::: TEXT BLOCK :::

In a study published in the International Journal of Industrial Ergonomics, Dr. Ning and colleagues measured the amount of flexion of the neck while using a mobile device to type and read.

While performing a typing task, the neck was measured at 46.4° of flexion, or forward bend. To put that degree amount into perspective, let us understand the effect of that amount of neck flexion.

Neck Flexion in Smartphone Use

Dr. Hansraj, chief of spine surgery at New York Spine Surgery and Rehabilitative Medicine, published in the National Library of Medicine a report on the amount of increased pressure the spine supports when the head is brought forward during mobile use.

Typically, the head by itself puts about 10-12 pounds of pressure on the spine when in good postural alignment. When the neck flexes forward by 30 degrees, now the amount of pressure increases to 30 pounds. When the neck flexes forward 45 degrees (the approximate amount found in Dr. Ning’s study), now the amount of pressure on the spine increases to 49 pounds.

That is 4-5 times the amount of pressure on your cervical spine from your head alone.

That additional pressure may present as neck pain, headaches, pain in shoulders, and tingling in hands and fingers. One may also have disc degeneration, compression of nerves, and loss of natural curve of cervical spine. Over time, pain may be a common occurrence, or even an every day eventuality. Ultimately, surgery may be needed.

::: DATA FOR ANALYSIS :::

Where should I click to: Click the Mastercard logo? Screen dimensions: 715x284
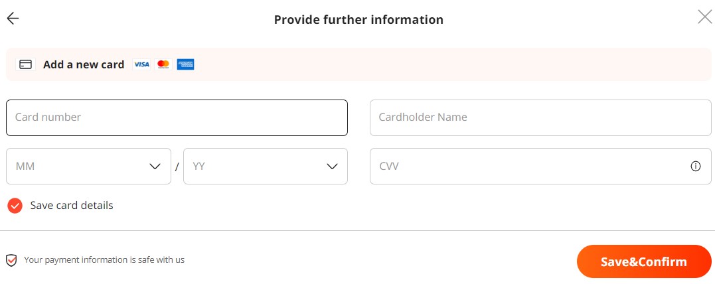coord(163,64)
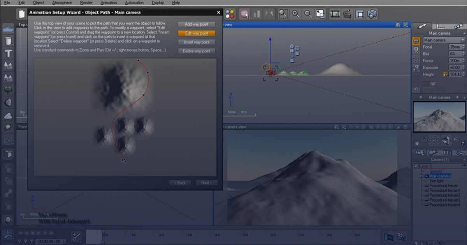Open the Animation menu
Screen dimensions: 467x245
(x=109, y=2)
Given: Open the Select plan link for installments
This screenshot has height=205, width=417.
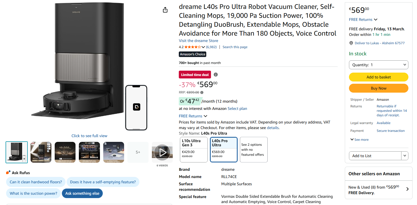Looking at the screenshot, I should coord(237,108).
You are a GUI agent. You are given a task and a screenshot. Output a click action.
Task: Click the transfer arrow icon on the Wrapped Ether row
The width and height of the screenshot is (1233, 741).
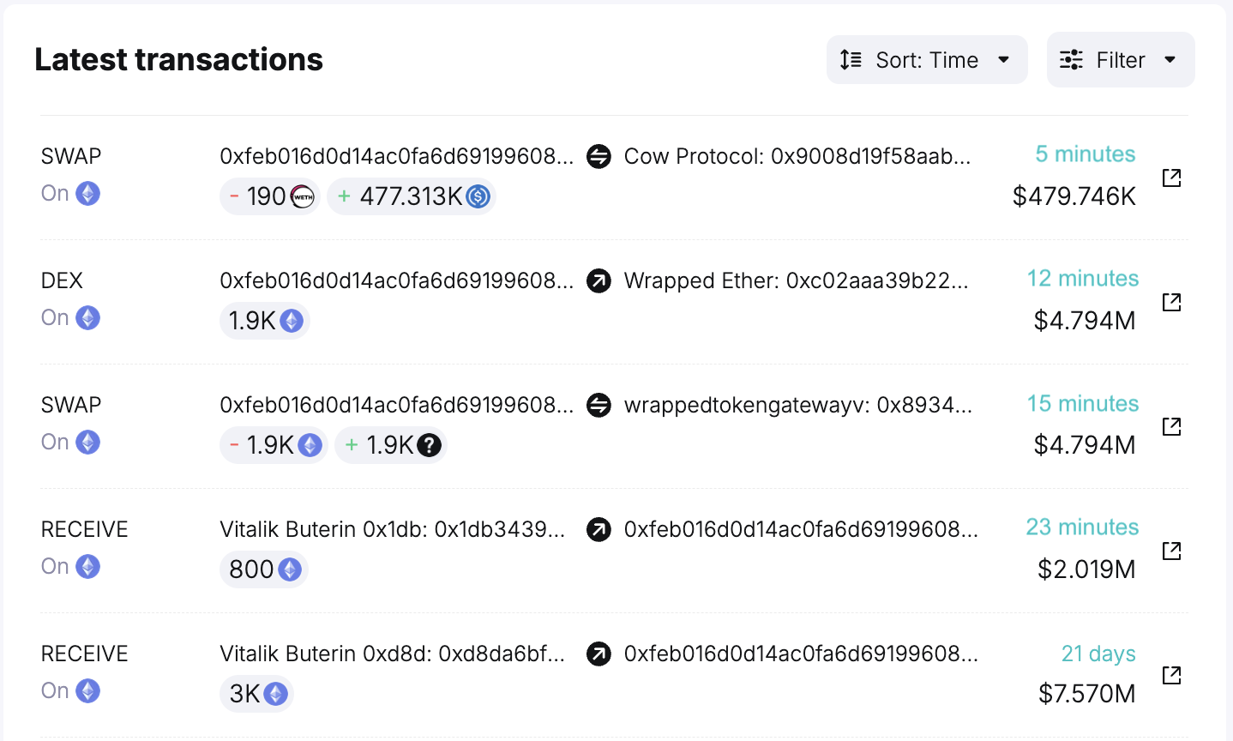[x=598, y=281]
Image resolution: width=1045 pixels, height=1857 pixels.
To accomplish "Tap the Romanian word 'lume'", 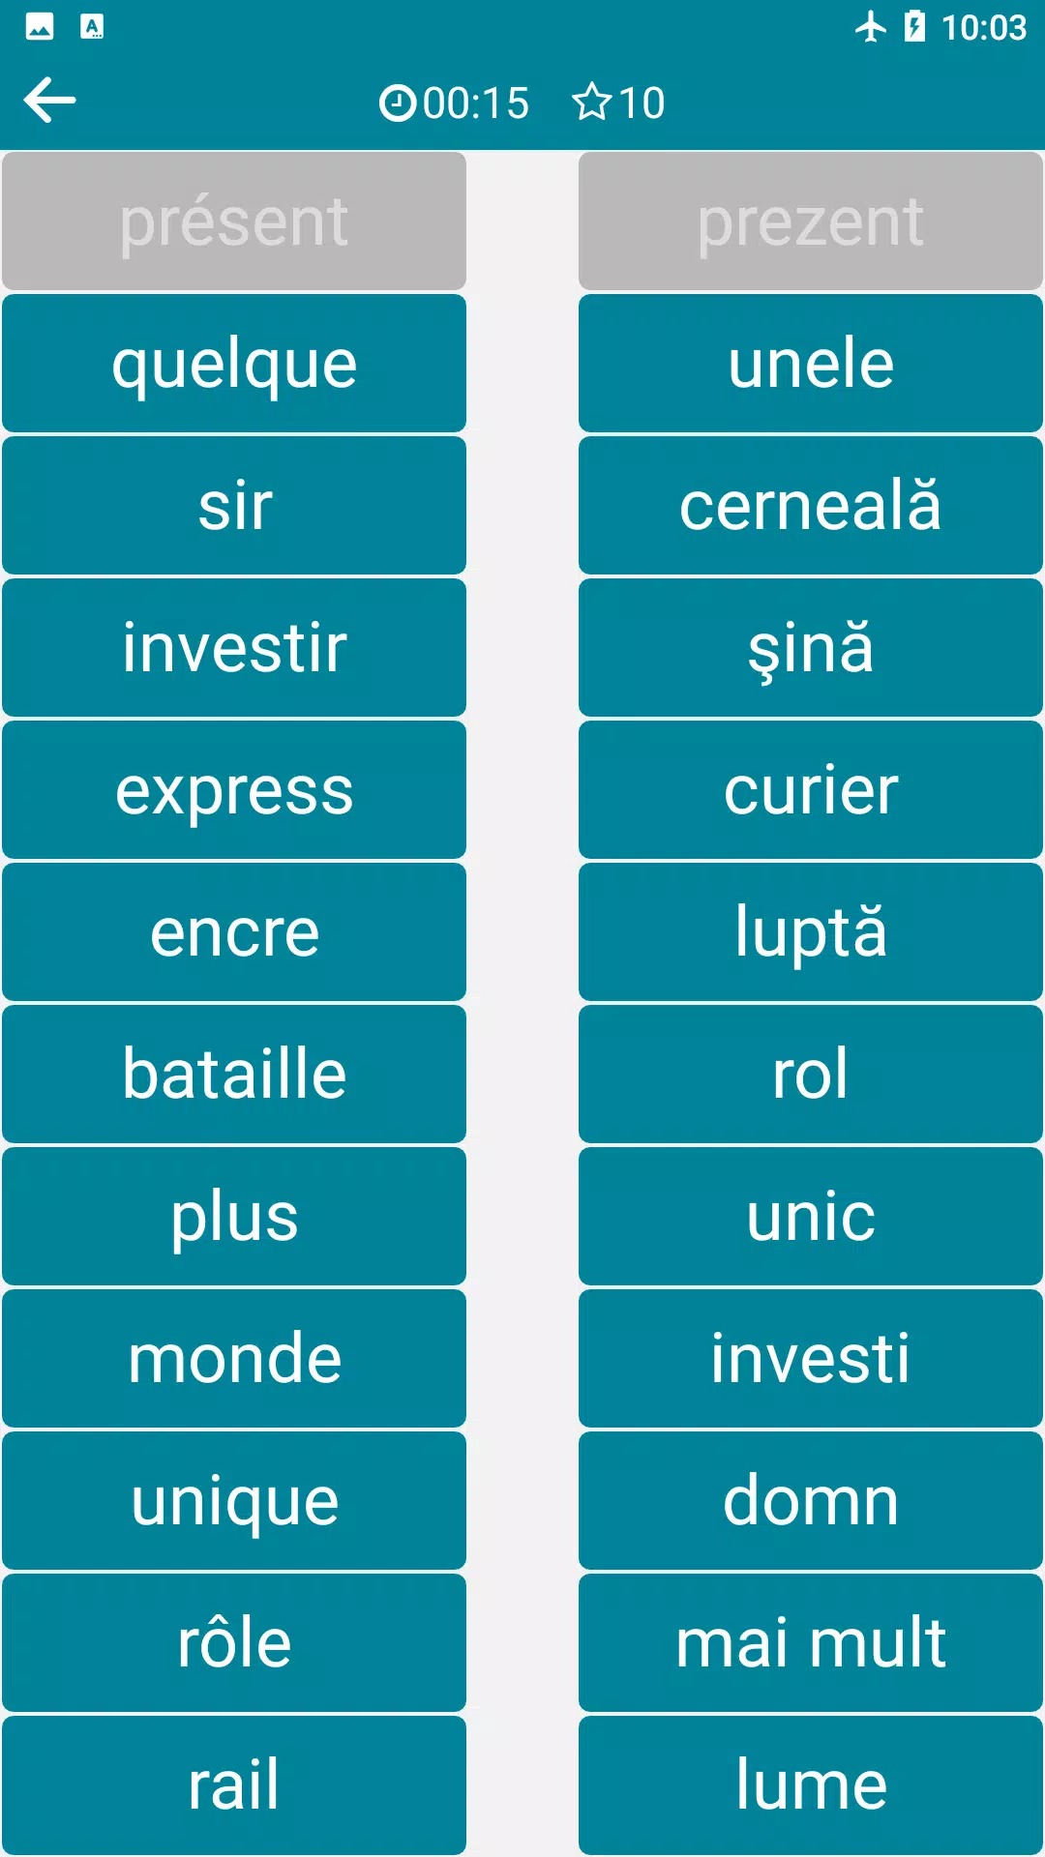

:::

TASK TO CARRY OUT –
According to the text on neck flexion and phone use, how much pressure does the head put on the spine when the neck bends forward 45 degrees?

TASK RESULT –
About 49 pounds.